Research Groups, Laboratories and Centers

Research Groups, Laboratories and Centers

Battery Laboratory

The ever-increasing global energy need and its impact on climate change have motivated intensive research in various renewable energy alternatives.  Among these include energy conversion from sources such as the sun and wind, to name a few.  In addition, the storage of energy via clean methods is equally important.  The use of rechargeable batteries, like lithium ion batteries (LIBs), has proven to be the technology of choice.  LIBs are rechargeable, electrochemical storage devices that have gained significant attention and now serve as an integral power source for many of today’s portable electronics and automobiles.

Today, lithium iron phosphate battery systems are very attractive but are hindered by constraints due to its poor lithium ion diffusion dynamics and extremely low electronic conductivity.  The battery research group is exploring advanced lithium ion material compositions using nanomaterials such as metallic nanoparticles, carbon nanotubes, carbon nanofibers and graphene.  The overarching goal of the renewable energy researchers is to overcome challenges which impede the practical applications of LIBs.

Principal personnel: Quinton L. Williams



Computational Physics Laboratory

The Computational Physics Laboratory headed by Professor James Lindesay has a strong history of producing graduates at all levels, including the doctorate.

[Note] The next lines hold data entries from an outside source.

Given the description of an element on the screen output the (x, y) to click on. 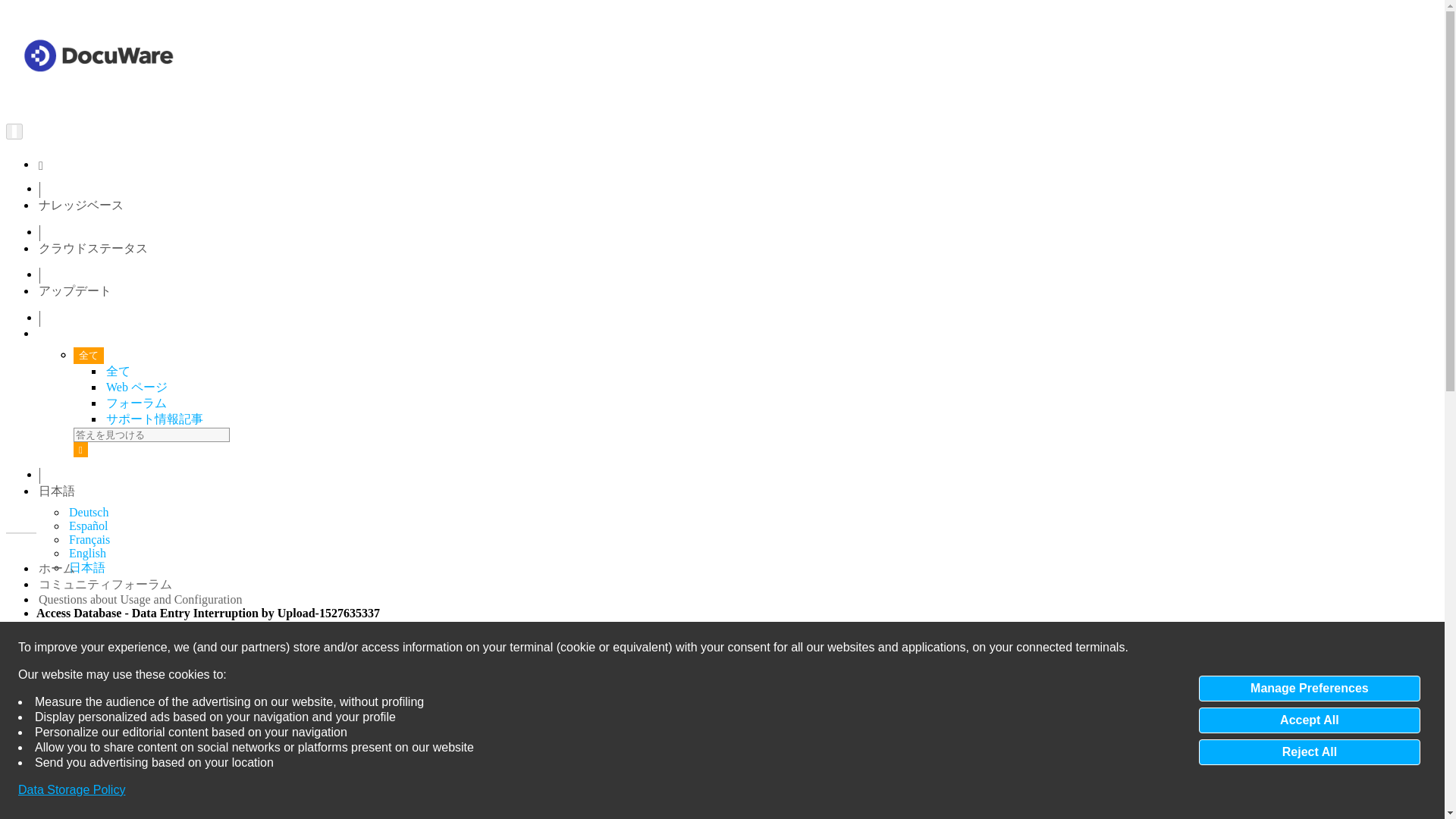
English (87, 553)
Tania Aldred (192, 686)
English (87, 553)
Manage Preferences (1309, 688)
Data Storage Policy (71, 789)
Deutsch (87, 512)
Questions about Usage and Configuration (140, 599)
Reject All (1309, 751)
Toggle navigation (14, 130)
Phil Robson (190, 781)
Accept All (1309, 720)
Deutsch (87, 512)
Tania Aldred (192, 686)
Phil Robson (190, 781)
Given the description of an element on the screen output the (x, y) to click on. 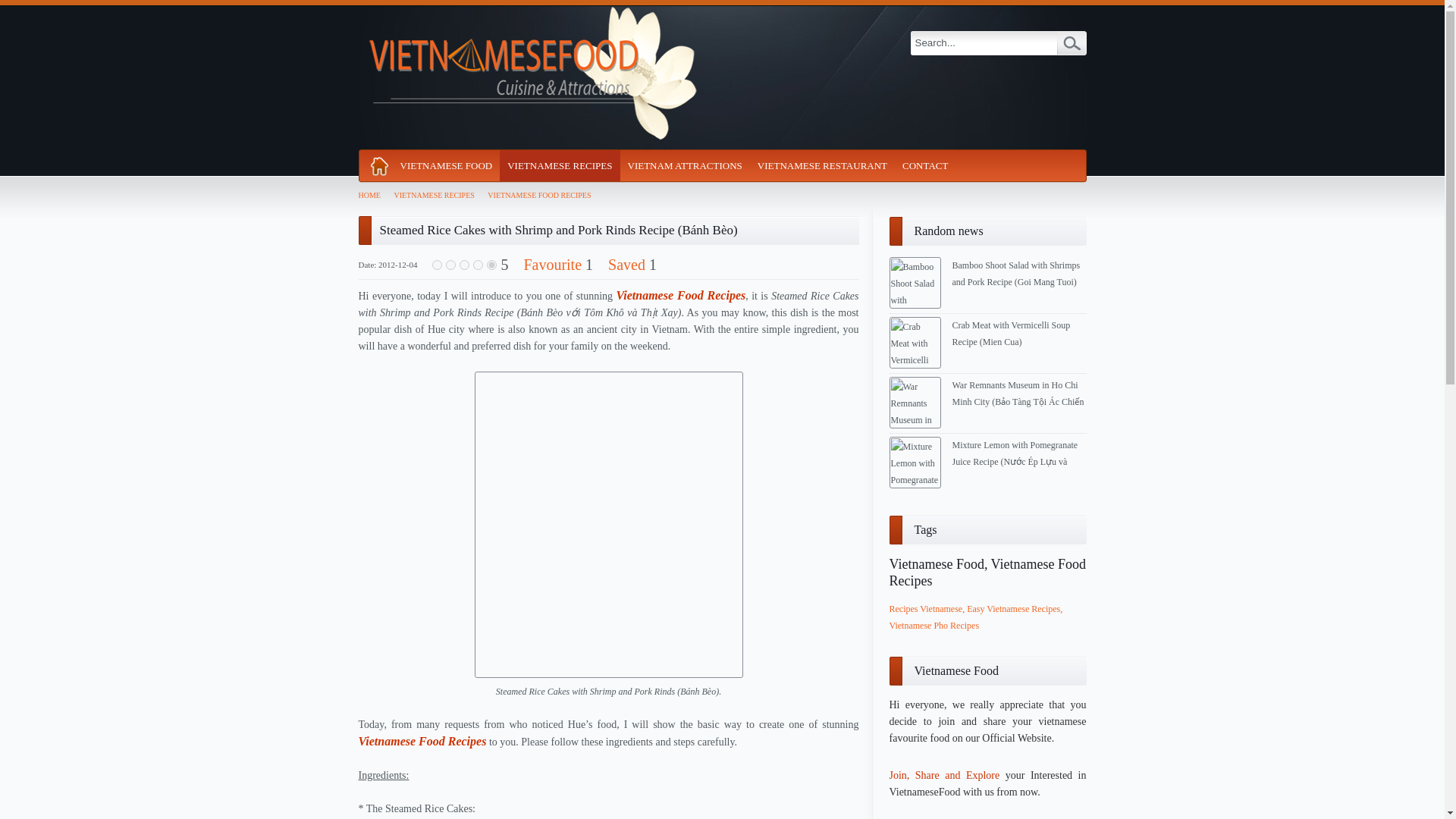
VietnameseFood (529, 77)
5 (491, 265)
Vietnamese Recipes (559, 164)
VIETNAMESE RECIPES (437, 194)
VIETNAMESE RESTAURANT (822, 164)
VIETNAMESE RECIPES (559, 164)
CONTACT (925, 164)
VIETNAMESE FOOD RECIPES (542, 194)
1 (437, 265)
3 (464, 265)
Given the description of an element on the screen output the (x, y) to click on. 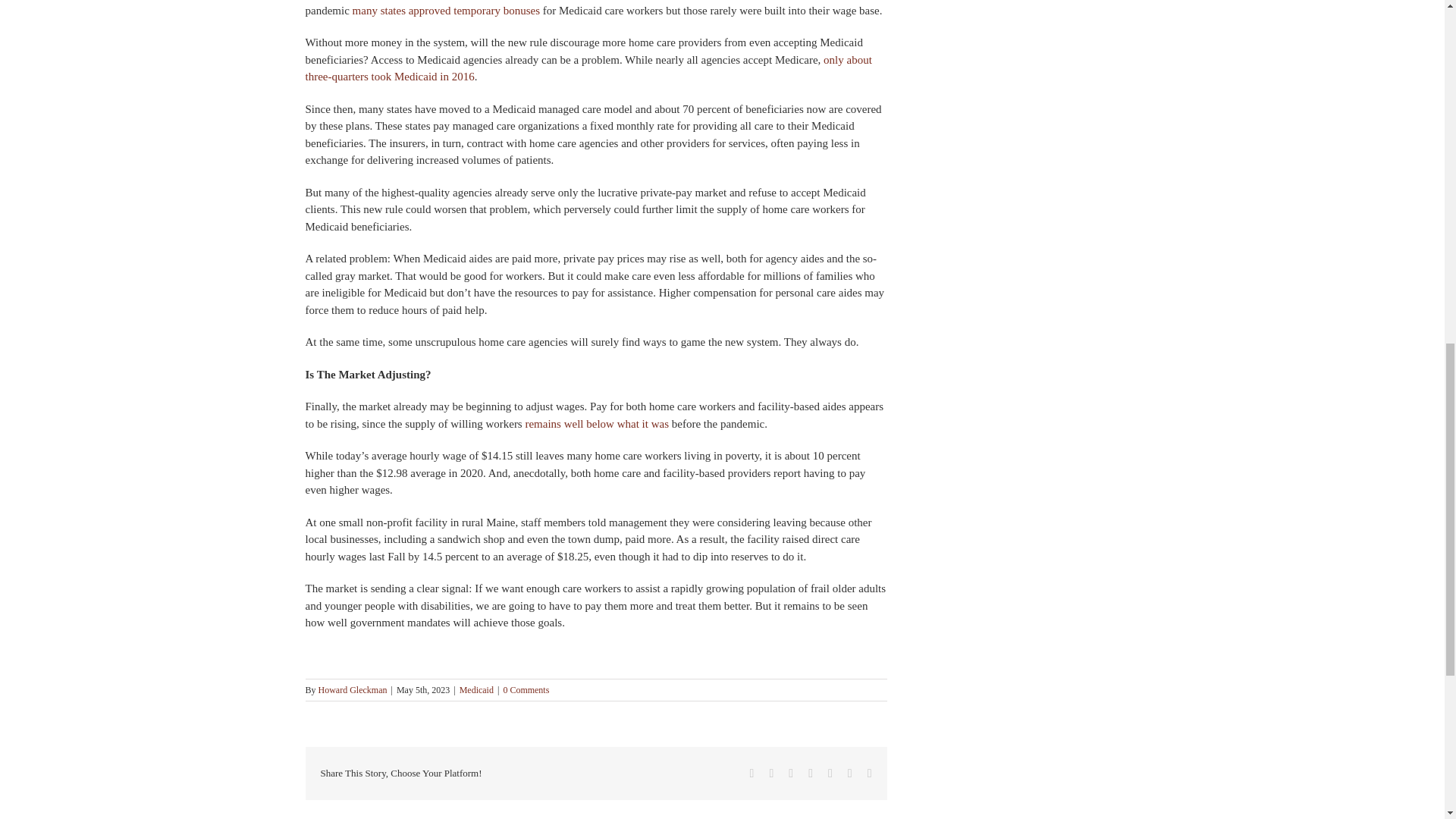
Posts by Howard Gleckman (352, 689)
Given the description of an element on the screen output the (x, y) to click on. 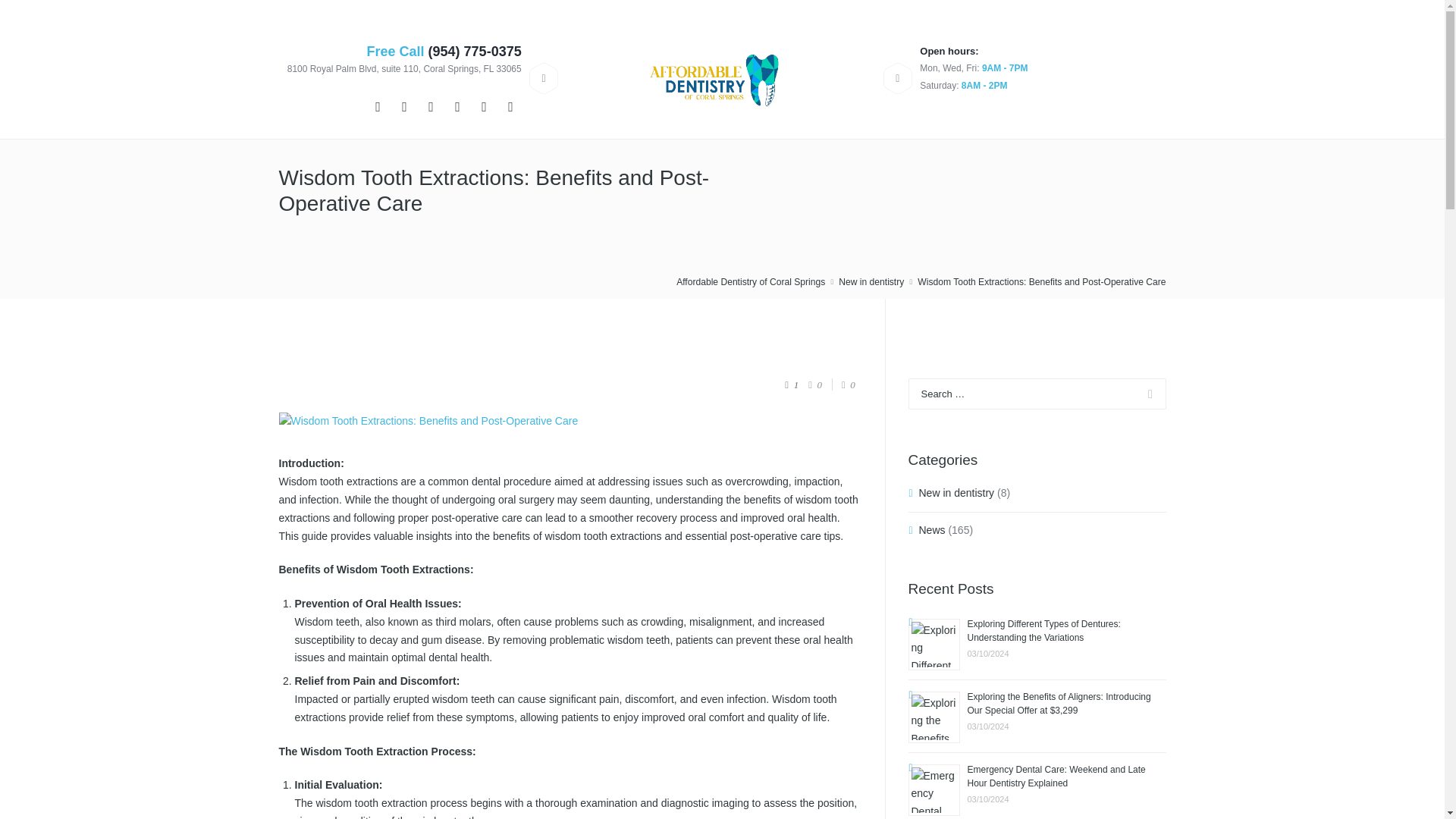
Comments - 0 (815, 385)
Search for: (1037, 393)
News - Affordable Dentistry in Coral Springs (931, 530)
Wisdom Tooth Extractions: Benefits and Post-Operative Care (571, 421)
Views - 1 (790, 385)
Like (843, 385)
Given the description of an element on the screen output the (x, y) to click on. 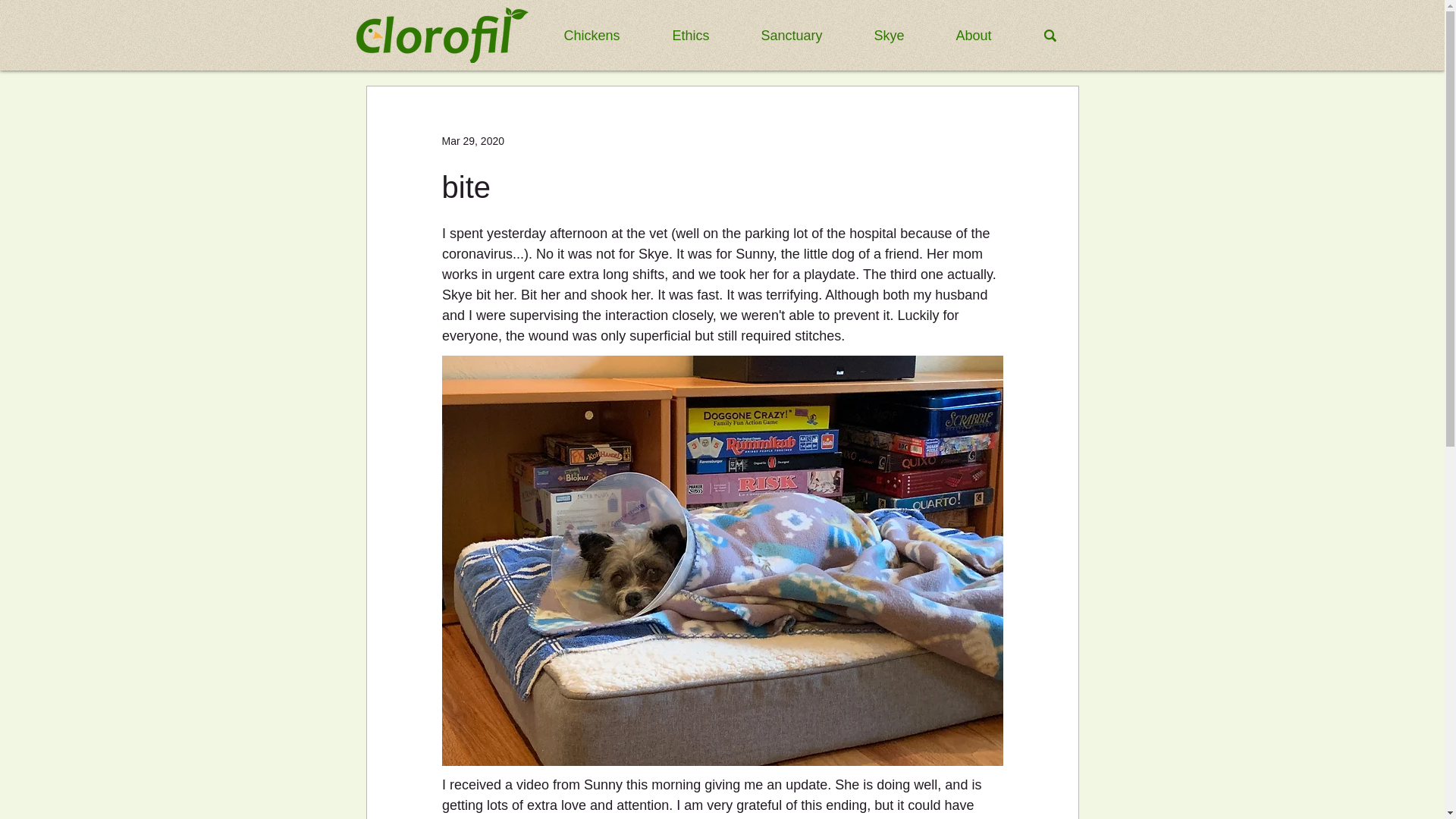
Mar 29, 2020 (472, 141)
Skye (903, 35)
Ethics (705, 35)
Sanctuary (805, 35)
Chickens (606, 35)
About (988, 35)
Given the description of an element on the screen output the (x, y) to click on. 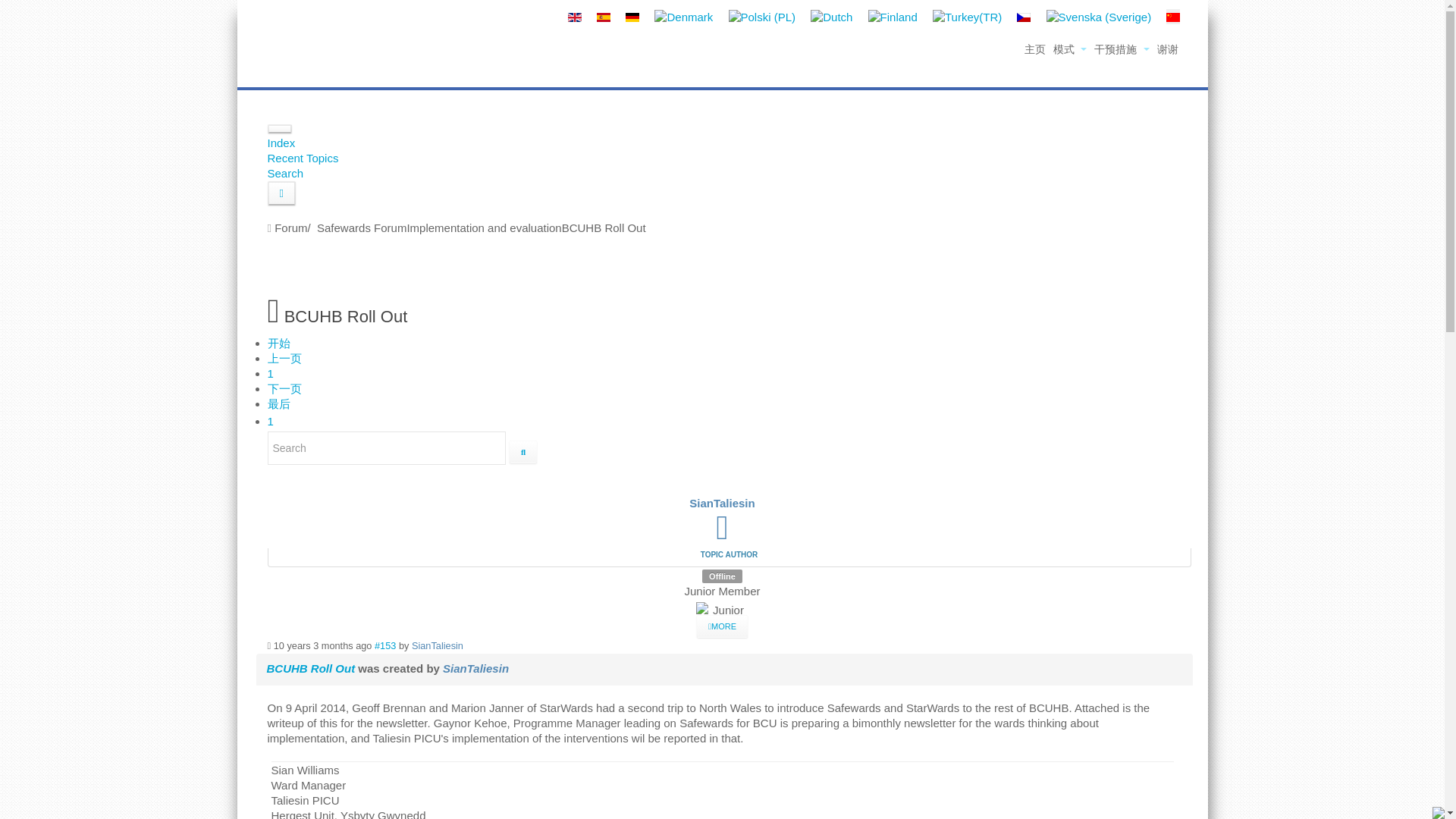
Finland (892, 17)
Search (284, 173)
Recent Topics (301, 157)
Dutch  (830, 17)
Safwards (312, 40)
View SianTaliesin's Profile (721, 502)
Click to see more profile items of this user (722, 626)
Enter here your item to search (385, 448)
german-de (632, 17)
Denmark (683, 17)
View SianTaliesin's Profile (722, 534)
Index (280, 142)
Given the description of an element on the screen output the (x, y) to click on. 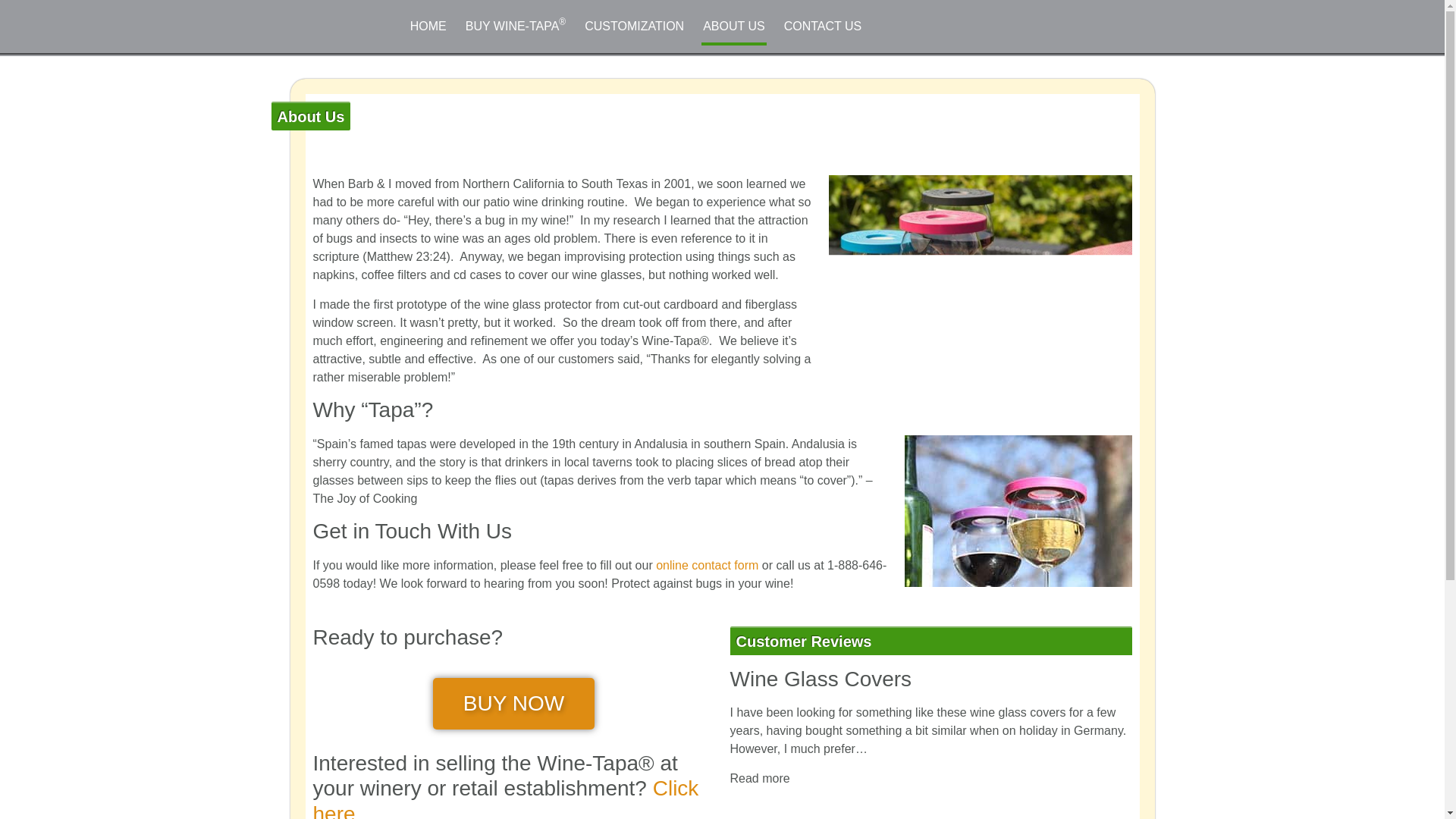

Computational physics projects have included: relativistic scattering, black hole formation, atmospheric waves and oscillations, DNA sequencing, cellular electroporation, fluid dynamics, and electromagnetic scattering from rough surfaces. Members of computational physics group have used standard professional software packages, as well as designed special customized codes for specific applications.

Principal personnel: James V. Lindesay


Computer Simulations in Condensed Matter Group

The Computational Simulations in Condensed Matter Group led by Dr. Silvina Gatica focuses on applying molecular simulation techniques, such as Monte Carlo and Molecular Dynamics, along with Quantum Mechanics and Statistical Mechanics, to study physical adsorption in nano-porous materials. These nano-scale studies are designed to investigate the properties of the adsorbed matter and to assess materials for specific applications, such as gas storage and gas separation.

Principal personnel: Silvina M. Gatica & Pratibha Dev & Sugata Chowdhury



Laser Spectroscopy Laboratory

The focus of the Laser Spectroscopy research group is currently on the “Spectroscopy of Nanomaterials,” with special interest in the thermal characteristics of carbon nanotubes, functionalized graphene and metal oxides for gas-sensing, energy storage and photovoltaic applications.

 Principal personnel: Prabhakar Misra


Quantum Materials and Magnetism Group

Quantum materials are a class of materials where better understanding of unique quantum phenomena, such as entanglement, correlation and coherence, are necessary to explain their physical properties over a wider range of energy and length scales. Examples of quantum materials include magnets, superconductors, topological insulators, graphene, etc.


Principal personnel: Samaresh Guchhait



Quantum Materials Modeling Lab

The Quantum Materials Modeling Lab (QM2L) is led by Dr. Sugata Chowdhury. The QM2L general area of expertise is in theoretical and computational materials science. Dr. Chowdhury’s research group’s research interests are to study emergent behaviors and new exotic quantum states of magnetic and non-magnetic quantum materials. These novel materials might open new research directions and eventually lead us to optimized high-quality and energy-efficient nanodevices and renewable energy sources. In general, my current research works can be divided into four different arears: (1) Magnetic Quantum Materials; (2) Catalysis; (3) Materials Repository, and (4) Non-linear Optical Properties.

Principal personnel: Sugata Chowdhury

Strings and Quantum Superfields Group

Research activities in this group focus on the most basic building blocks of Nature and their mutual interactions, as well as the development of the theoretical and mathematical techniques used to this end. This includes but is not limited to the study of:

  1. the physical spacetime in string theory and its M- and F-theory extensions,
  2. geometry and topology of spacetime, esp. algebraic geometry and group theory,
  3. supersymmetry, its representations, applications in physics and its breaking,
  4. the origins and properties of dark matter and dark energy.